About two months after acquiring five titles from Hachette Filipacchi Media U.S., enthusiast magazine publisher Bonnier Corp. is breathing new life into a number of those titles in the form of major redesigns. So far, the publisher has redesigned Boating and Sound + Vision, and has plans to give American Photo and Popular Photography new looks, too.

For Boating, the redesign, effective with its September issue, means the magazine will increase trim size, improve its paper stock and switch from saddle stitch binding to perfect bound. “We worked to keep the DNA of the magazine and its technical look but also felt it had been too long since it was redesigned and needed a fresher, more open, easier to navigate format,” editor-in-chief Randy Vance told FOLIO:. “We increased font size a bit, worked toward uniform treatment of headings, deck copy and so forth through all the departments.”

At the same time, another of Bonnier’s boating titles, Boating Life, is scaling back frequency from nine times a year in print to three in 2010. Print subscribers will now also receive Boating magazine while digital edition subscriber will receive only digital copies of Boating, Bonnier said. Boating’s bi-monthly frequency and 196,559 circulation will remain unchanged, Vance said.
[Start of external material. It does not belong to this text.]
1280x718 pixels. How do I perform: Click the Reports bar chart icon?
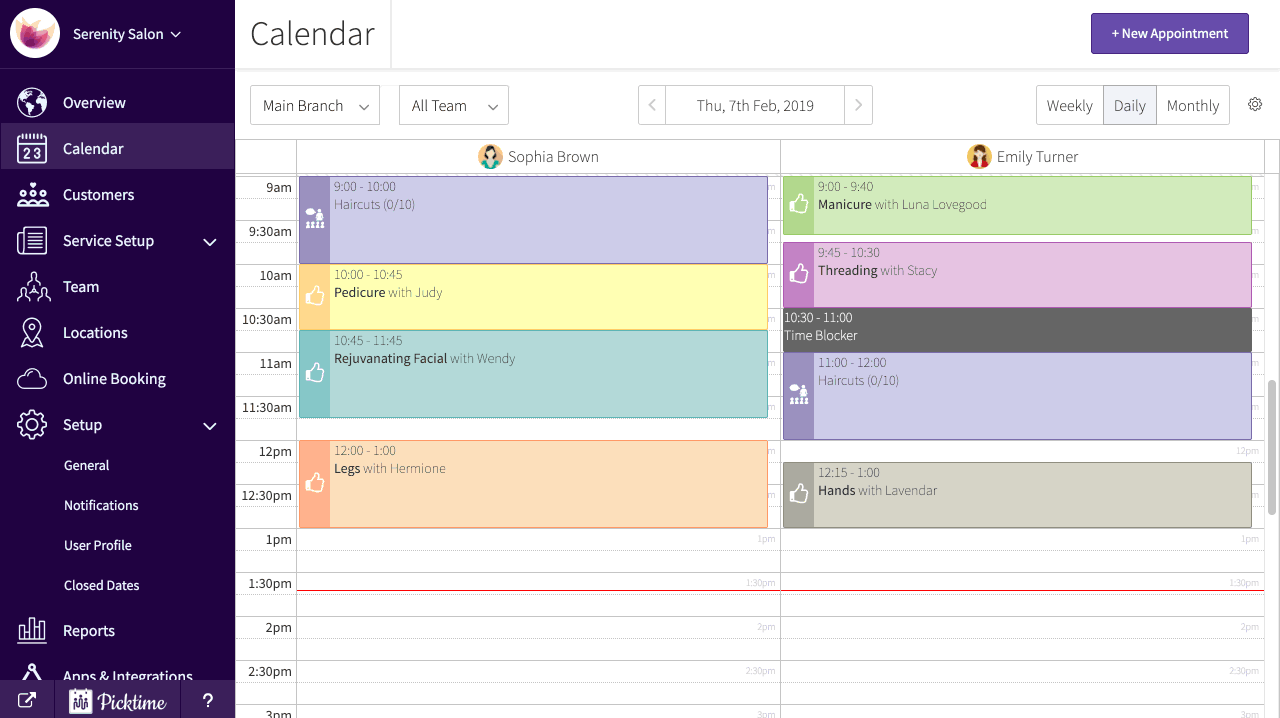click(x=32, y=631)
Meanwhile, Sound + Vision—effective with its October issue—will switch to perfect bound binding, see a new logo and a “consistent visual flow” inside, according to editor-in-chief Mike Mettler. “In S+V, equipment is the superstar, and it needs to be presented with the proper degree of reverence,” he said. “That means bigger, bolder, and more dramatic photos of TVs, speakers, and other electronics gear. The new style of presentation reflects why the products deserve to be covered to the depth that they are by our technical experts.”

Continuing to publish eight times a year and maintaining its 175,000 circ, Mettler also has recast Sound + Vision’s five sections—Departments, Expertise, Features, Test Reports, and Entertainment—so that they are “better defined,” according to Mettler.

The redesigns of American Photo and Popular Photography are “still in the planning phases,” a Bonnier spokesperson said.